Everything is about COVID19 at the moment. There is no escaping the unprecedented impact it has had on the entire planet in just three short months. Short of a global conflict, this event has shook entire populations to their very core, and we have seen that locally as well. People are avoiding large gatherings, trying to stay away from older relatives to avoid infecting them, and non-essential businesses have closed. Entire economic sectors have come to a grinding halt, none less so than those which depend on people frequenting them often, and in large numbers, such as the tourism, catering and aviation industries. Those three sectors will continue to feel the pain for some time to come, no matter how quickly we manage to manage the threat of the virus.

This all comes down to one key fact – a vaccine for the novel coronavirus will not be available for a minimum of 12, but perhaps 18 months. Once it becomes available, it is a question of distribution, since every human being on the planet will want to be vaccinated… with a few exceptions, The global population hovers around 7.7 billion people at the time of writing, and it is difficult to foresee just how the vaccines can be rolled out fairly and equitably across every country simultaneously without some serious issues, and without a truly global coordinating effort. In short, It will probably take another year or so on top of that to produce enough vaccinations for even half of the global population, deliver it, and administer it to people. In short, we will be dealing with COVID19 to some degree until 2022, at a minimum.

There are still many things we do not know for sure about the coronavirus, at least at the time of writing this. We do not know for sure if you are immune to it once you become infected, and if so, how long that immunity lasts. Other coronaviruses can reinfect a human host within 1-3 years. But we’re still in the early days of the outbreak to know for certain. In addition, despite nearly every laboratory and scientists currently working around the clock to find both treatments and cures to tackle COVID19, we can only mitigate its impact on patients, not treat it in a targeted manner with the right medicines.

That leaves us with a two year time window in which governments will have to balance the physical health of their populations along with the economic health of the country. These are both very important elements of the integrity of a country’s ability to function. On the one hand, governments should avoid relaxing measures which allow for the quick reopening of economic and social activities too soon, as this may prompt a second outbreak (which many epidemiologists have said is likely inevitable in any event), leading to another set of restrictive measures on citizens’ movement. On the other, national governments cannot maintain a closure of their economy indefinitely, as that would lead to mass unemployment and potentially government default in the medium term. That means that businesses, including but not limited to those in retail and catering would need to be allowed to reopen at some point. That much is almost certain. But under which conditions?

Will people be allowed to crowd in shops as they had done before?
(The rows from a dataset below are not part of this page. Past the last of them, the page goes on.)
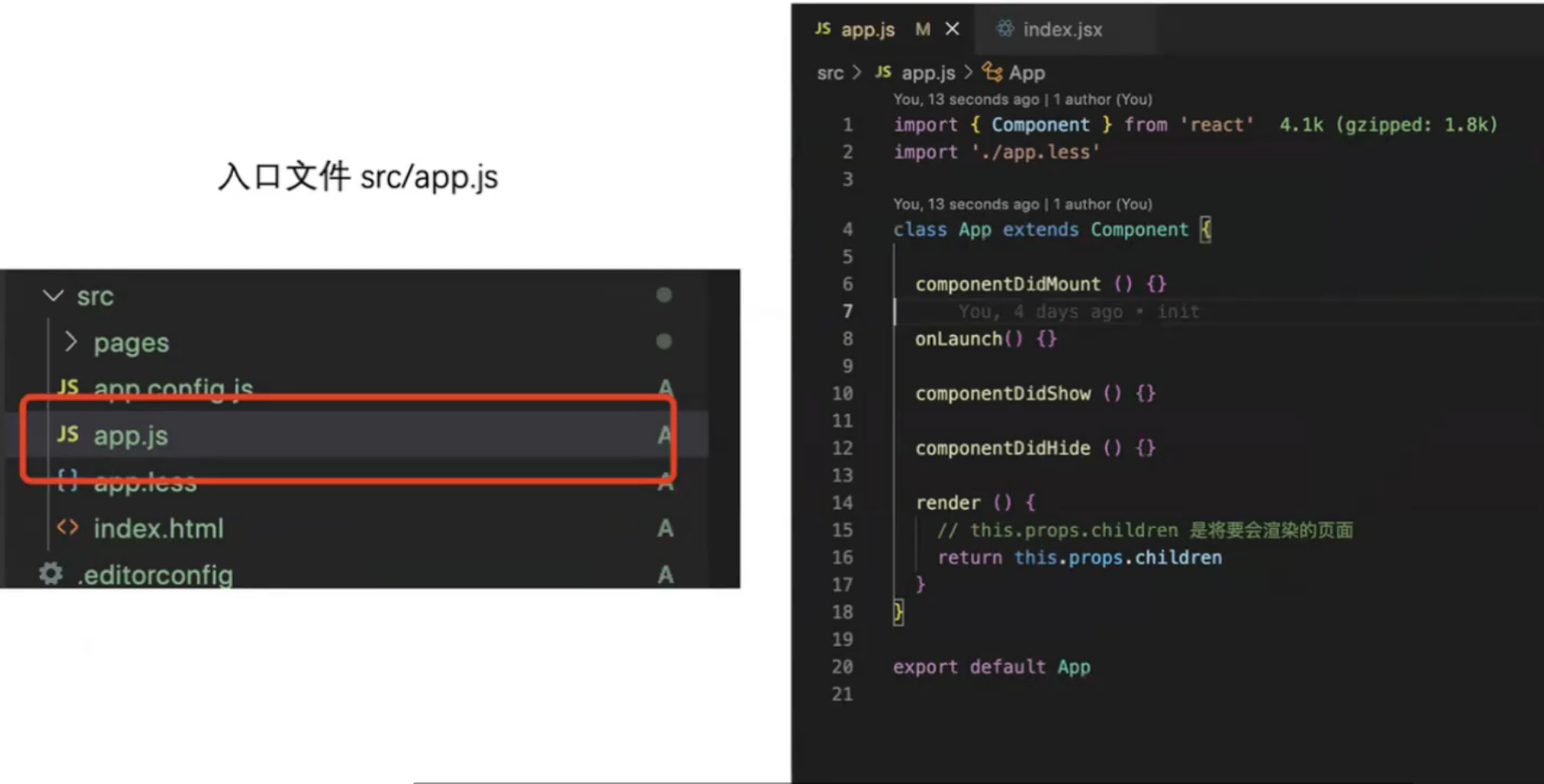Click the index.html code-bracket file icon

point(68,528)
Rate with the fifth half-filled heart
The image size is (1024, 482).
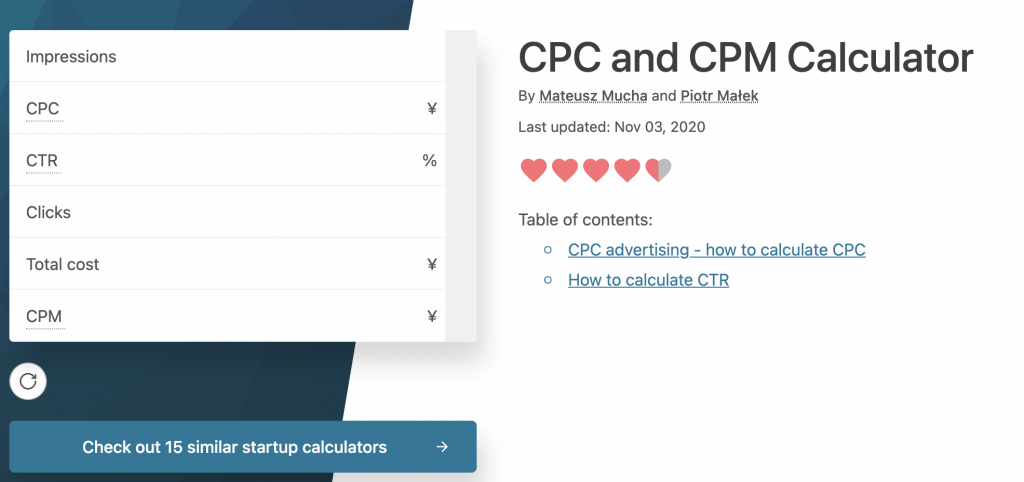coord(658,170)
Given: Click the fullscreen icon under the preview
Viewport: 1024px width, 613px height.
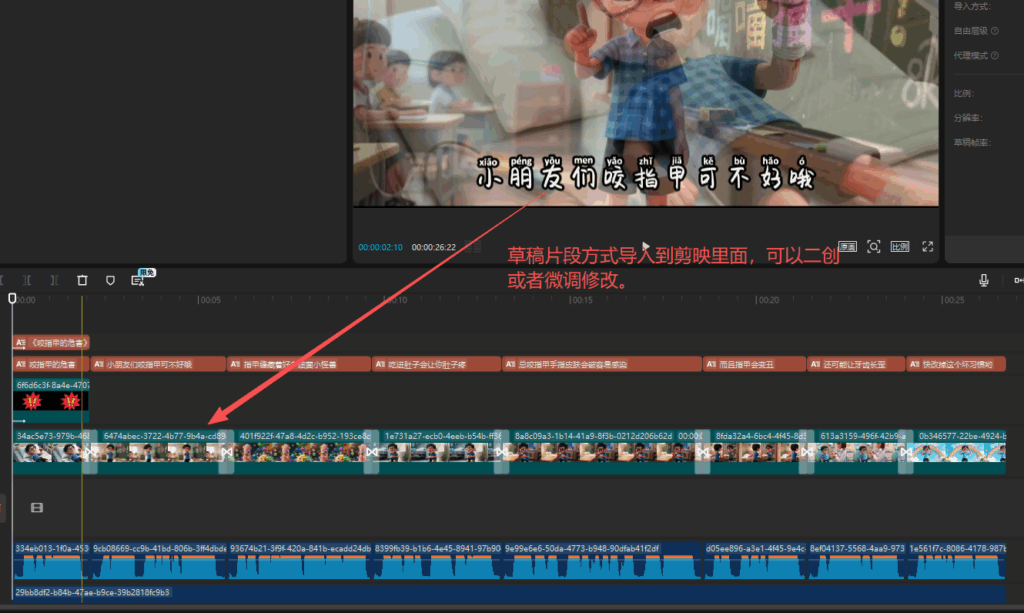Looking at the screenshot, I should click(927, 246).
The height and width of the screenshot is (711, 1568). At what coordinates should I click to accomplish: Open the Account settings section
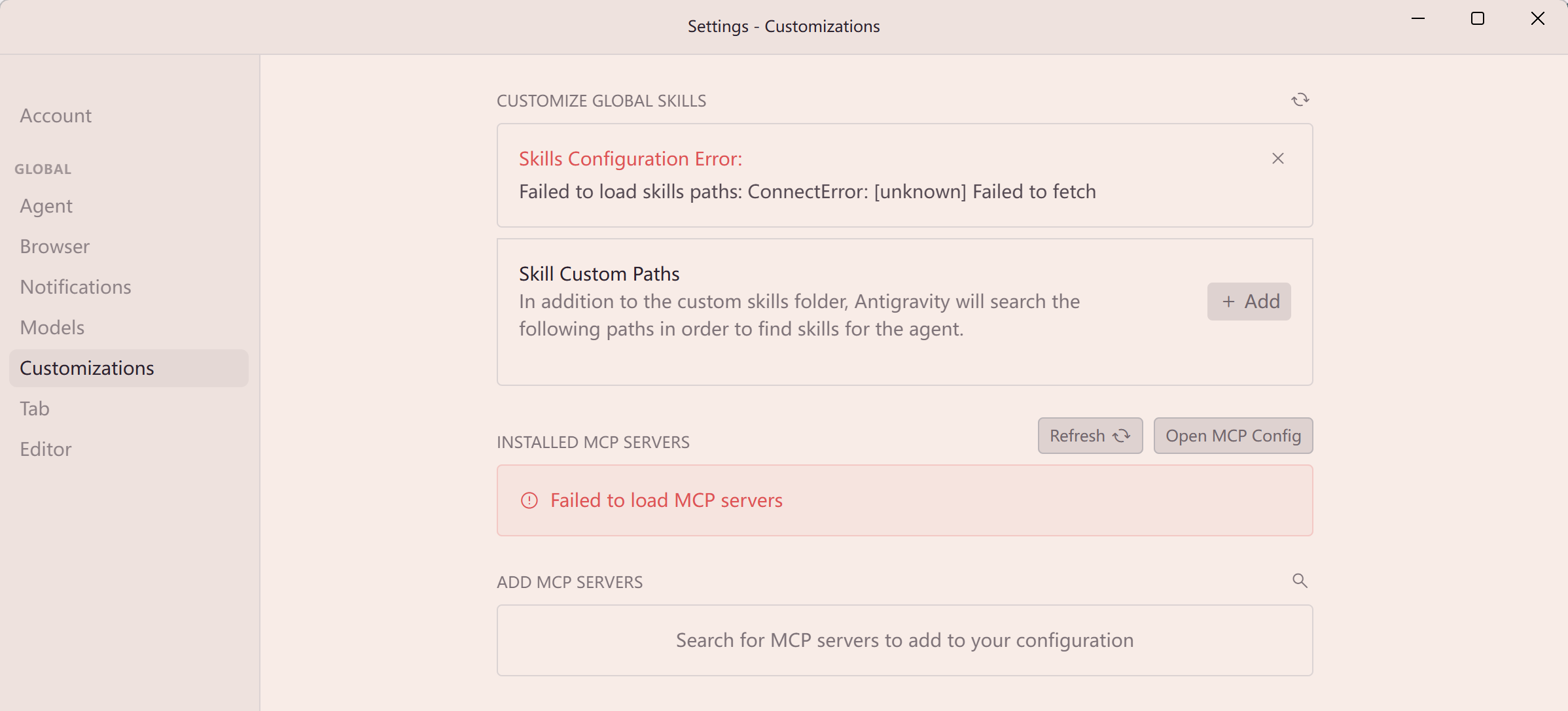(x=56, y=116)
Will they have their temperature taken before entering the establishment?

Must all customers wear masks prior to entry?

How will items be disinfected before being put on the shelves?

How will those who are infected with COVID19 be allocated sick leave? Will it be a special sick leave, or taken from the standard sick leave?

Will shops need to disinfect regularly?

Will employees need to be swabbed on a monthly basis to ensure they are not infected?

Will the employer or employee pay for it? Or the government?

These are just a few questions that come to mind at present. Needless to say, we are in the early days of the COVID19 pandemic, and we have not quite entered the fallout/aftermath phase of it. That will come later. But we need to start thinking ahead about how we will all approach reengaging in social behaviour. That time will come, and we need to be prepared for a whole new world.